--- SOURCE DATA Enclosed Below ---

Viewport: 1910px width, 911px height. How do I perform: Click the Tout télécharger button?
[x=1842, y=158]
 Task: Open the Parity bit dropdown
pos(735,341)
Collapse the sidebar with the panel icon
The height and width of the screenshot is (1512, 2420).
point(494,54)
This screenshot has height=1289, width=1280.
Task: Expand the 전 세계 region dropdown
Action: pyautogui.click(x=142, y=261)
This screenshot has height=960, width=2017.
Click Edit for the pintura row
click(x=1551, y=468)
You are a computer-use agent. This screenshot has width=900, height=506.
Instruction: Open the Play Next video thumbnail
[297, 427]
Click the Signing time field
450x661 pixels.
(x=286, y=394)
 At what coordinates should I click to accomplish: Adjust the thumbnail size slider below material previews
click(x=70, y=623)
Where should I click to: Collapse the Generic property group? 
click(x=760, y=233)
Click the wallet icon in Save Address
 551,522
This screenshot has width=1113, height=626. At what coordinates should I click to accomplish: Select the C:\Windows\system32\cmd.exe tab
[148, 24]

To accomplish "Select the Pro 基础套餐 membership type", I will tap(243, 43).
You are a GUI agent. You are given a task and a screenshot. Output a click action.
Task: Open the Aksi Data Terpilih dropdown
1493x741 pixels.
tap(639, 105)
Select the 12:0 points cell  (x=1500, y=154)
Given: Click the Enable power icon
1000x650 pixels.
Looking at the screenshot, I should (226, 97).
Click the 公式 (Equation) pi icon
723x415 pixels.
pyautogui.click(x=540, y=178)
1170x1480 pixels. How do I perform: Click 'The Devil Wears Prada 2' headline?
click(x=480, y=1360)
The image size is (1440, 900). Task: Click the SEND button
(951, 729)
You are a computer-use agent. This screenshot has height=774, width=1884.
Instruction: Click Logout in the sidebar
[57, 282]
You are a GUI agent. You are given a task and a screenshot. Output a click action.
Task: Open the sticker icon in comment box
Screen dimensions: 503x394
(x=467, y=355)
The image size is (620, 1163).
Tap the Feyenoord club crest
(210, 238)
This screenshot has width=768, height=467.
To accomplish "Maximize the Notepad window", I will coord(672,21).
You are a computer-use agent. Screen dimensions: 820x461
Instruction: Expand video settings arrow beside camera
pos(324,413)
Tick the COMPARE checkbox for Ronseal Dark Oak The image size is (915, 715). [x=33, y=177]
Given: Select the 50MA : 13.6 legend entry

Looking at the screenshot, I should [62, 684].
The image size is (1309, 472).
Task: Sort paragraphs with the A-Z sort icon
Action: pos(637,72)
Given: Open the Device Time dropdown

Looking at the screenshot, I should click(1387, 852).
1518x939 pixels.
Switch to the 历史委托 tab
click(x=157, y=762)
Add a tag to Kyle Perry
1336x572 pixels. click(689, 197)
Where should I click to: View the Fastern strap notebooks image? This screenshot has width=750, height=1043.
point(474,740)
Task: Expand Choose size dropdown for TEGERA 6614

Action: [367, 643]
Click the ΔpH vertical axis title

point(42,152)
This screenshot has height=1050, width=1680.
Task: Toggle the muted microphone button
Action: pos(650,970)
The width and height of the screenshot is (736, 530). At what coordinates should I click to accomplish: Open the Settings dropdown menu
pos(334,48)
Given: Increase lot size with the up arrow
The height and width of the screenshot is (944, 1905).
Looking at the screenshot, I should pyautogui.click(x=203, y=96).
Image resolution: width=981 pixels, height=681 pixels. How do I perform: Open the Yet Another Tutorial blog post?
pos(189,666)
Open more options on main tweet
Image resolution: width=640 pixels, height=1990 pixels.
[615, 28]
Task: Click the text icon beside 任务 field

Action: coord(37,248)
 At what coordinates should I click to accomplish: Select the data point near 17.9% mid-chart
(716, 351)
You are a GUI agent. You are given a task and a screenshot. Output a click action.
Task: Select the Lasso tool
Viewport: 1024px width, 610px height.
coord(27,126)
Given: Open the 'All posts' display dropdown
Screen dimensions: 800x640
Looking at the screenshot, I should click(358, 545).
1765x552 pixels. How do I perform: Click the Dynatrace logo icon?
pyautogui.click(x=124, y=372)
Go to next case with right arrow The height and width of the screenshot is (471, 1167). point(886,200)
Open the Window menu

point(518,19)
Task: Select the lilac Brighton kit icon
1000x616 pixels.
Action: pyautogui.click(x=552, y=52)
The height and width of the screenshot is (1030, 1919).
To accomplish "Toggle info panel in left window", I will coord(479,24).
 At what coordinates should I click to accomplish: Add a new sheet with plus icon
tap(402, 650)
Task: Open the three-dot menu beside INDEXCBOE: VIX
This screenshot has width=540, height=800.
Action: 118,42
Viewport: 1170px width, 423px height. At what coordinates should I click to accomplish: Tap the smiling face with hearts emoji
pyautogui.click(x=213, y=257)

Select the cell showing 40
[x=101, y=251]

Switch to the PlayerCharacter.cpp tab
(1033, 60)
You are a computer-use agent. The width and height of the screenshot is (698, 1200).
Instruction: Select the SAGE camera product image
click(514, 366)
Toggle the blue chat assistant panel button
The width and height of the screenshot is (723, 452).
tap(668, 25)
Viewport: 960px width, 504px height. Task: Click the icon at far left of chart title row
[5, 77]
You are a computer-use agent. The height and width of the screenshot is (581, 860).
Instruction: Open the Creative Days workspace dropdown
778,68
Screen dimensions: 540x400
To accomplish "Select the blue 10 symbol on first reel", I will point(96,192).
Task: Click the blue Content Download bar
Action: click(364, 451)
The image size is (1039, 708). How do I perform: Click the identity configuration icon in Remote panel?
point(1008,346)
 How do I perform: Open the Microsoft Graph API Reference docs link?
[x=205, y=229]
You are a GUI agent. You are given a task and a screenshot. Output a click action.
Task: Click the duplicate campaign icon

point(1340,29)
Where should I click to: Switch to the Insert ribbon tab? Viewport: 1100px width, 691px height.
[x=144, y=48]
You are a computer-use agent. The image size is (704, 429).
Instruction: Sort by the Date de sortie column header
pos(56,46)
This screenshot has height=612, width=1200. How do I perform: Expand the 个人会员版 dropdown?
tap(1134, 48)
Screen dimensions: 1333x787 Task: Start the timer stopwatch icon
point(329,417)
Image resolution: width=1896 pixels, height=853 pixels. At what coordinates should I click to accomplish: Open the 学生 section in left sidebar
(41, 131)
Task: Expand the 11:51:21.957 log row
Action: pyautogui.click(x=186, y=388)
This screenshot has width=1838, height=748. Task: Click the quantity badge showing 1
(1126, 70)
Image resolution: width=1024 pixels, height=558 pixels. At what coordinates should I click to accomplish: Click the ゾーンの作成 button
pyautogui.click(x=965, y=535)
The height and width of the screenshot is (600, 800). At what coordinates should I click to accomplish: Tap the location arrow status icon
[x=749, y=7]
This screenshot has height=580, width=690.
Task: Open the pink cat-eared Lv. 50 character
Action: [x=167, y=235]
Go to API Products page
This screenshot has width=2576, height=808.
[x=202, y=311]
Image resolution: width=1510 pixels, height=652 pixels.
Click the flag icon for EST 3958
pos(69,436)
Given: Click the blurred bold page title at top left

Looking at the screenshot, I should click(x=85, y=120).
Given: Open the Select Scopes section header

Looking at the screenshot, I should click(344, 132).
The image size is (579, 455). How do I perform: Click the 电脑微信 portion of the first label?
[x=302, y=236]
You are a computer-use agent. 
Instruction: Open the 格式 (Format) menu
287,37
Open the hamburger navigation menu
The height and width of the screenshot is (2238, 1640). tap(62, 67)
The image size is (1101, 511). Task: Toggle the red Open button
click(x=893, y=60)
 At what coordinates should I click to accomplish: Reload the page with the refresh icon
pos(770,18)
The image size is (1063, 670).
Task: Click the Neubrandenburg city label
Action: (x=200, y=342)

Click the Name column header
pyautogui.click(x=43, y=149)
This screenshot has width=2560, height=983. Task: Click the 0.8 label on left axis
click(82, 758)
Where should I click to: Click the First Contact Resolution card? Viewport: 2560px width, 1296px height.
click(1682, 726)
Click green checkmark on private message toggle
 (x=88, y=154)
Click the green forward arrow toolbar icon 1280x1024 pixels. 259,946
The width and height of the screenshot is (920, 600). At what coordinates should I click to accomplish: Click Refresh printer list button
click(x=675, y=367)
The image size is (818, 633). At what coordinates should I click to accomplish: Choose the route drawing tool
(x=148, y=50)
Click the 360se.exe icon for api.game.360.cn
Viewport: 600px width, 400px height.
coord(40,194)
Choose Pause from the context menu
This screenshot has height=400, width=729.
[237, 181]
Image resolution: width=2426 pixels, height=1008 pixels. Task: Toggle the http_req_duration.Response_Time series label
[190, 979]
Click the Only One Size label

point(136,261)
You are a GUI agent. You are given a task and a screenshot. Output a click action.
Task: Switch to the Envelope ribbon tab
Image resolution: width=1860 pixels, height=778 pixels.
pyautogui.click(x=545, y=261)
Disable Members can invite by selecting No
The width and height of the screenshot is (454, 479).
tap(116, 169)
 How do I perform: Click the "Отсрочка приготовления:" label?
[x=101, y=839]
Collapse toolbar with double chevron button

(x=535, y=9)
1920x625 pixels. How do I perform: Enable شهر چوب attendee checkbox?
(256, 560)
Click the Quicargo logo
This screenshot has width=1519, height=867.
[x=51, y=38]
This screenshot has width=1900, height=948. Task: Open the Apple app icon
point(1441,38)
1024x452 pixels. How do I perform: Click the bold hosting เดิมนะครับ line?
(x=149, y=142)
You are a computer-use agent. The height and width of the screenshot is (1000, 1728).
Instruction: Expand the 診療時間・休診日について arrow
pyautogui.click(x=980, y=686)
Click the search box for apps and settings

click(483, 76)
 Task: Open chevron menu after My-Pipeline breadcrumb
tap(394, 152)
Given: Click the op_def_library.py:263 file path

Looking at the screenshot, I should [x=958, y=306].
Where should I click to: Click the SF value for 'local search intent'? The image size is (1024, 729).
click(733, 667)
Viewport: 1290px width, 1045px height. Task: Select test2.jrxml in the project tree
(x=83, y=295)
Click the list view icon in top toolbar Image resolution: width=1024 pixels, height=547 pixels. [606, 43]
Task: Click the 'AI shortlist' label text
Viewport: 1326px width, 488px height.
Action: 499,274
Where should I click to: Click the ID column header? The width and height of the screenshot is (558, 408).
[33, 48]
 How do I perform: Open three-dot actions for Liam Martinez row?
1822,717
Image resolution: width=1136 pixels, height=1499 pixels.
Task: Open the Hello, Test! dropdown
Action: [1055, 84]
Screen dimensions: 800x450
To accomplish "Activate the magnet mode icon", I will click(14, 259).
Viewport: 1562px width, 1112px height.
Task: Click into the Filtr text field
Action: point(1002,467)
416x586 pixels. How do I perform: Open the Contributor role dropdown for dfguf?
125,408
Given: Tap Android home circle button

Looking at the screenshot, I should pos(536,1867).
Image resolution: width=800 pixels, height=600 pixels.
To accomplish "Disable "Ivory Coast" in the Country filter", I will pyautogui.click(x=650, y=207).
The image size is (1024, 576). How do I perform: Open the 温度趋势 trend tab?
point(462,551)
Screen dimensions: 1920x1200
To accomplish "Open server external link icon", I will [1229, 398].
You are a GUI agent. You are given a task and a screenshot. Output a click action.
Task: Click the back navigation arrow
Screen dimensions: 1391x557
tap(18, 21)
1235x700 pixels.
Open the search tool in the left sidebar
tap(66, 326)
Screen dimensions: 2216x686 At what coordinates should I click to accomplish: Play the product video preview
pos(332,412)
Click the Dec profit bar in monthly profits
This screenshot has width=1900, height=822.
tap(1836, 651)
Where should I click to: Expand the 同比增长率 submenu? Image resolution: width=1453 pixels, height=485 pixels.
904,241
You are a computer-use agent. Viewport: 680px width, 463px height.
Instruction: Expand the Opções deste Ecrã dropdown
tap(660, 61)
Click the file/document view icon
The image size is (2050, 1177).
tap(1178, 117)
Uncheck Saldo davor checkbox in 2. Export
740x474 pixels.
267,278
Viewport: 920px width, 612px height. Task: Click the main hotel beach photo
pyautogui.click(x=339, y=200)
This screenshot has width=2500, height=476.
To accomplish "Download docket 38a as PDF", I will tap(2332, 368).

--- End of Enclosed SOURCE DATA ---

* _WHAT IS REQUIRED_
In the records above, find every line with the word "Disable" and copy it.

* _TASK RESPONSE_
Disable Members can invite by selecting No
To accomplish "Disable "Ivory Coast" in the Country filter", I will pyautogui.click(x=650, y=207).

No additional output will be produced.